Oh, holy Kneazles. “Go away, James,” I said, annoyed with him now for putting Fred on my case.
“Lenny is awesome,” James agreed with Fred, ignoring me completely. “So what did he do, Rose? Louis didn't know.”
“He killed someone,” I told them.
Fred and James both reared back in unison.
“What, Lenny?” Fred said, echoing what seemed to be the universal reaction to the charges against Lenny. “Lenny wouldn't kill anyone.”
“No way,” agreed James.
“It's not up to me. There's a warrant out for him, and he broke his bond agreement by missing his court date.” I was so not going to tell Fred or James that Lenny was staying with me. No one in my family could keep a secret except Victoire. And maybe Lucy, but I didn't really talk to Lucy much.
“Wow. Poor Lenny.” James shook his head. “I can't picture Lenny killing anybody. Who did he kill?”
“None of your business,” I said.
“You're no fun, Rose. You used to be fun.” James sighed dramatically, putting his hand to his chest.
“Yeah, Rose,” put in Fred. “You suck royal hippogriff.” The two of them exchanged a complicated hand slap in front of me and then left.
They both sucked royal hippogriff.
I left the couch. It was obviously bad luck. I threaded through the crowd, looking for familiar faces. I waved at my cousin Lily, who was standing near a man I recognized as a Chaser for the Wigtown Wanderers. She was looking very cute and flirty, as only Lily could, in a short skirt and cat's eye glasses. She gave me a finger waggle back, but went right back to giggling at her companion, so I left her alone. Clearly she was busy.
I hit the bathroom, and while washing my hands I did my usual nosy-cousin peek around and realized that Molly had colour-coded her bathroom.
I opened the medicine cabinet. More colour-coding. Under the sink. More colour-coding. Blue for hair potions, red for face and skin potions, green for makeup. Even her eyeshadow palettes were arranged in alphabetical order by name.

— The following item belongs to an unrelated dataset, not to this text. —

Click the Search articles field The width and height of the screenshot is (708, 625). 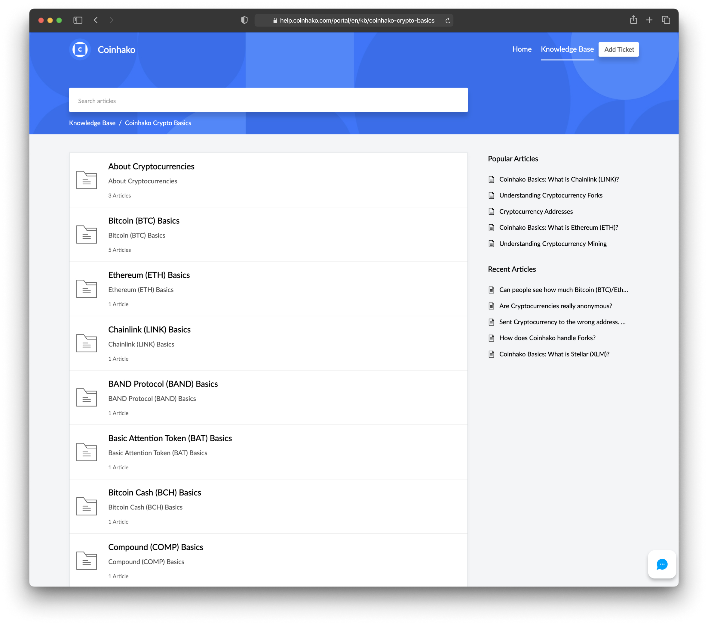click(268, 101)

I got out of there as quickly as I could, but stopped before returning to the party. I had to see how far this went.
I ducked into Molly's bedroom and opened the wardrobe. It had always been frighteningly neat, but now she had colour-coded it as well. Shirts on green hangars, spaced evenly apart, trousers on pink, and so forth. Wow. How was she related to me? How did she have boyfriends? Oh right, low-cut leather vests.

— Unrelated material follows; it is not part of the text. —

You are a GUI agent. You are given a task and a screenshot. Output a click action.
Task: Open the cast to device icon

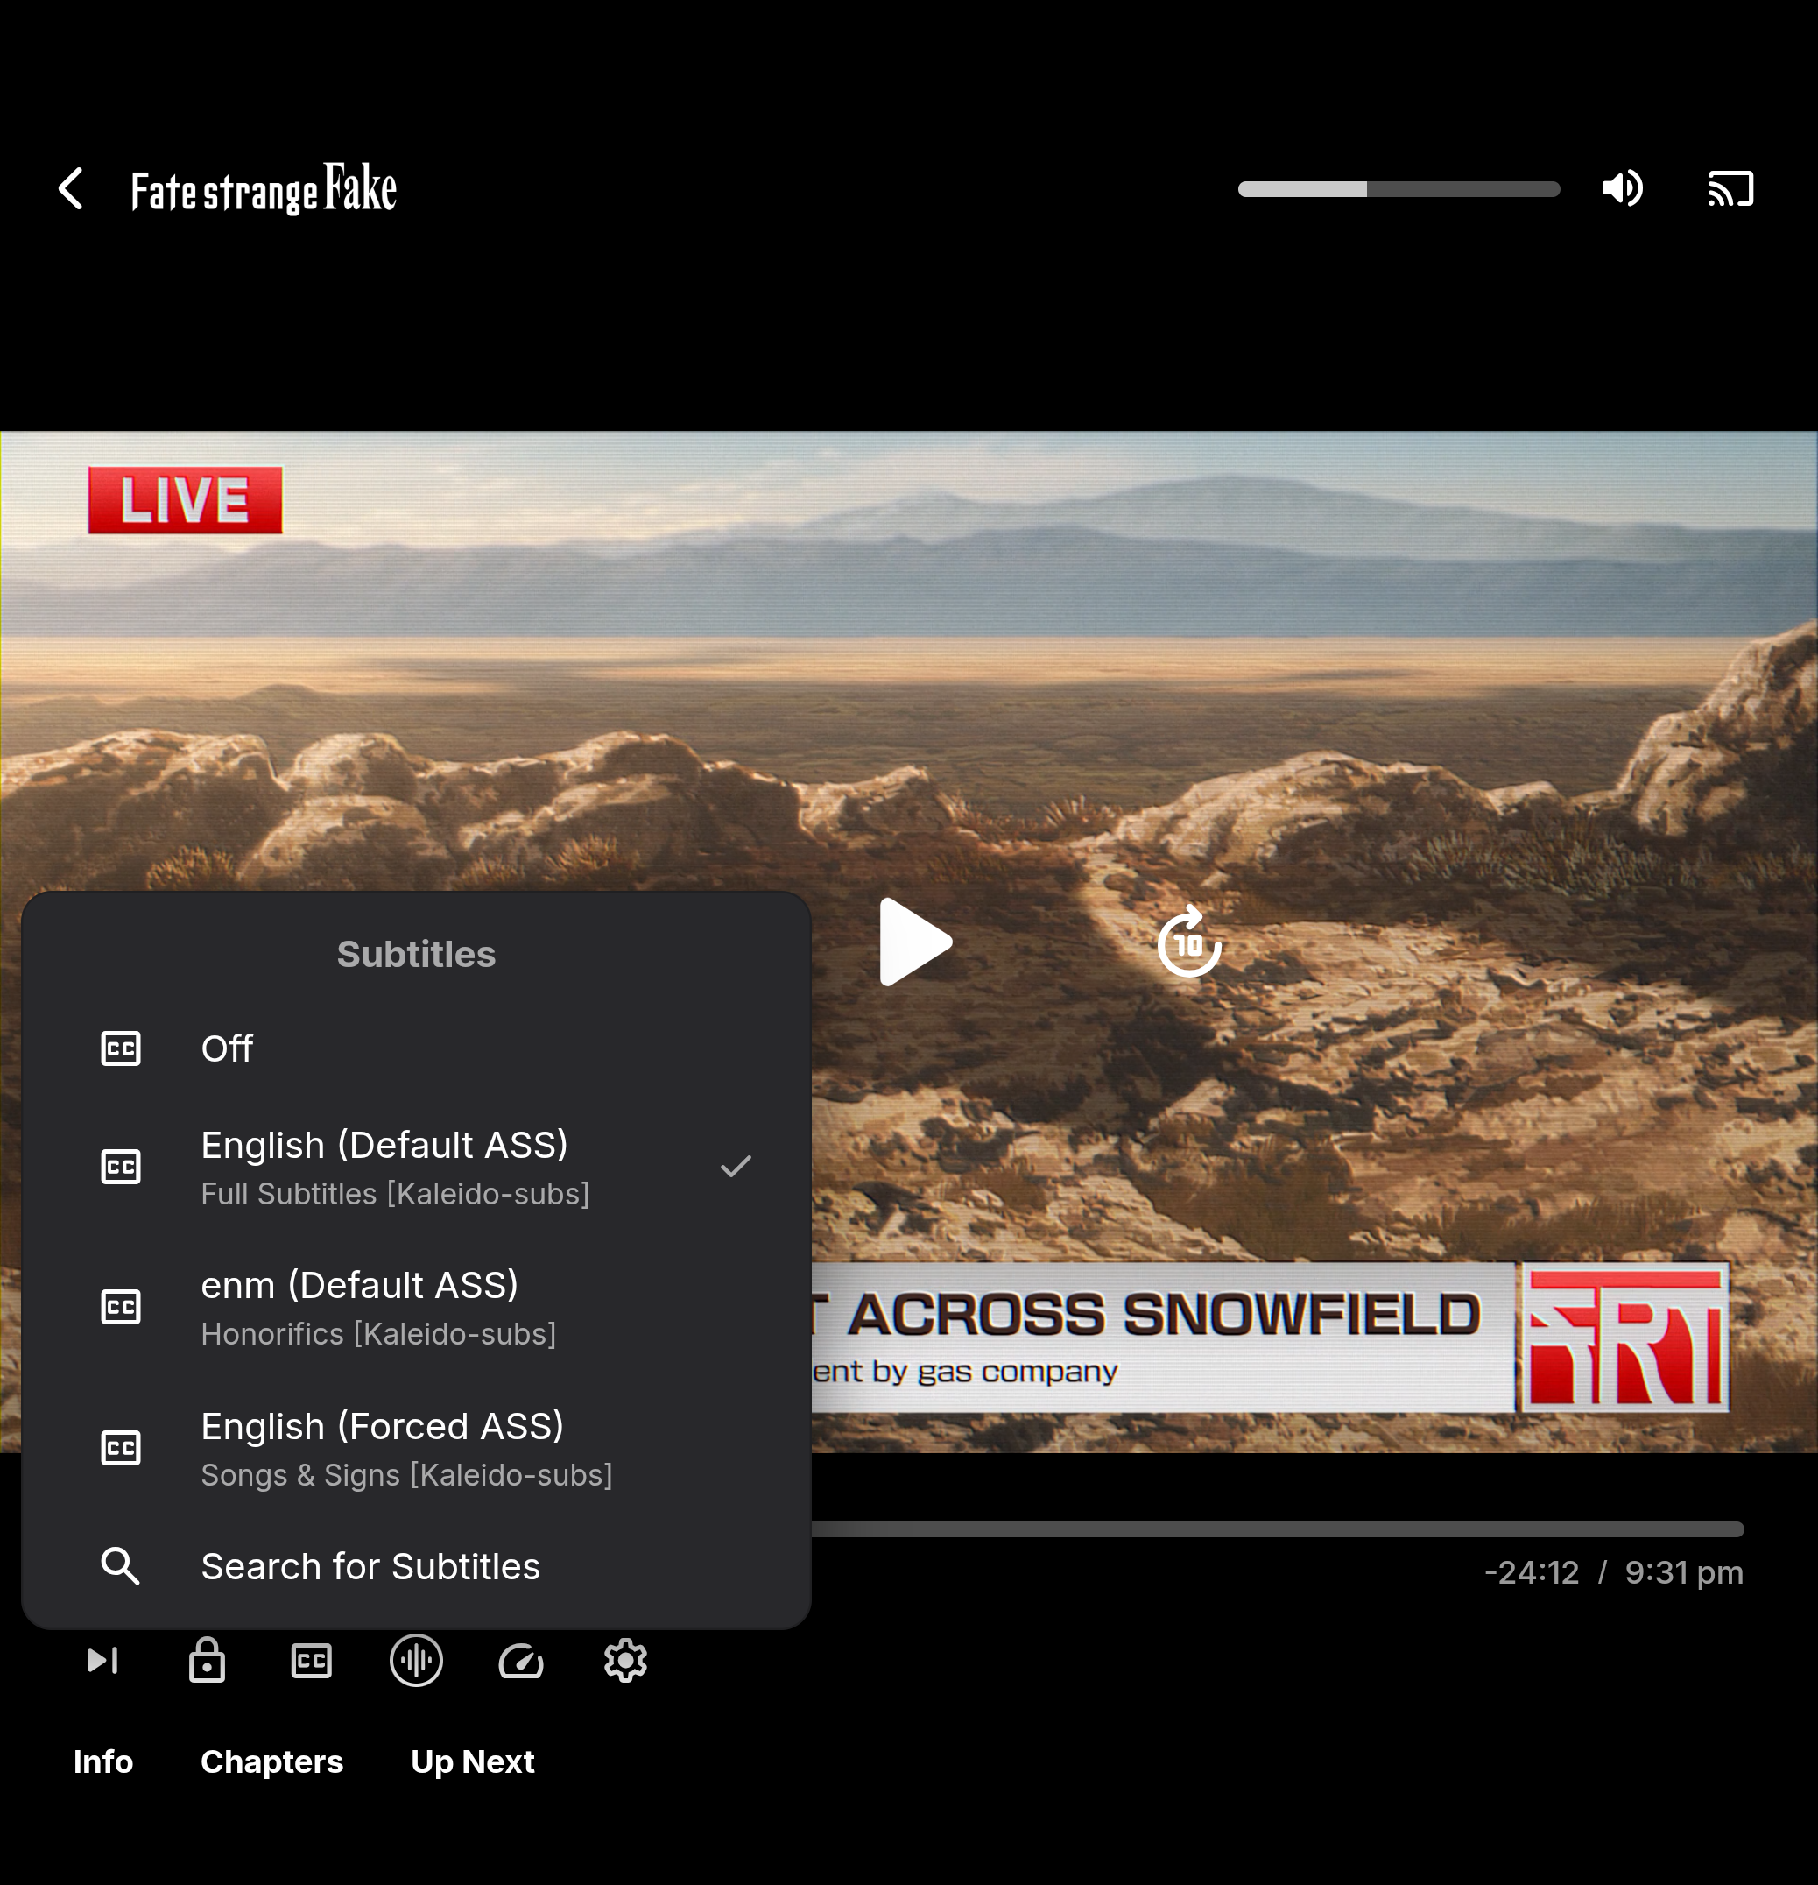1730,189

Still, it was quite freakish. I backed slowly away from the wardrobe and left the room quietly.
I bumped into Victoire in the hall, just coming out of the bathroom.
“Oh hi, Rose,” she said. “I'm glad you're here. It's a madhouse.”
“I need another drink,” I agreed.
She linked her arm through mine. “I'll be your Designated Apparator for the night, then.”
“Okay,” I said. This was fine by me. I always hated having to be the designated sober person for the night. I'd rather do my drinking, thank you. Fortunately Scorpius was always willing to stay sober and carry me home if necessary. “I'll drink your half, too.”
“Thanks, Rose, you're a peach.”
“Where's Teddy?” I asked as we got to the bar.
“Home with the kids. He's still sick,” Victoire added with relish. “I can be out all night. The baby's night-weaned, you know.”
No, I didn't, and I would have preferred not to, either. Why did motherhood make women think they should overshare every detail of their children's lives? Ugh. “Shouldn't you be worried about Teddy?”
She gave me a look. “No.”
Okay then. I went back to drinking. Victoire had to levitate me home.
A/N: "That sucks royal hippogriff" = AVPM. Oh, Goyle rules!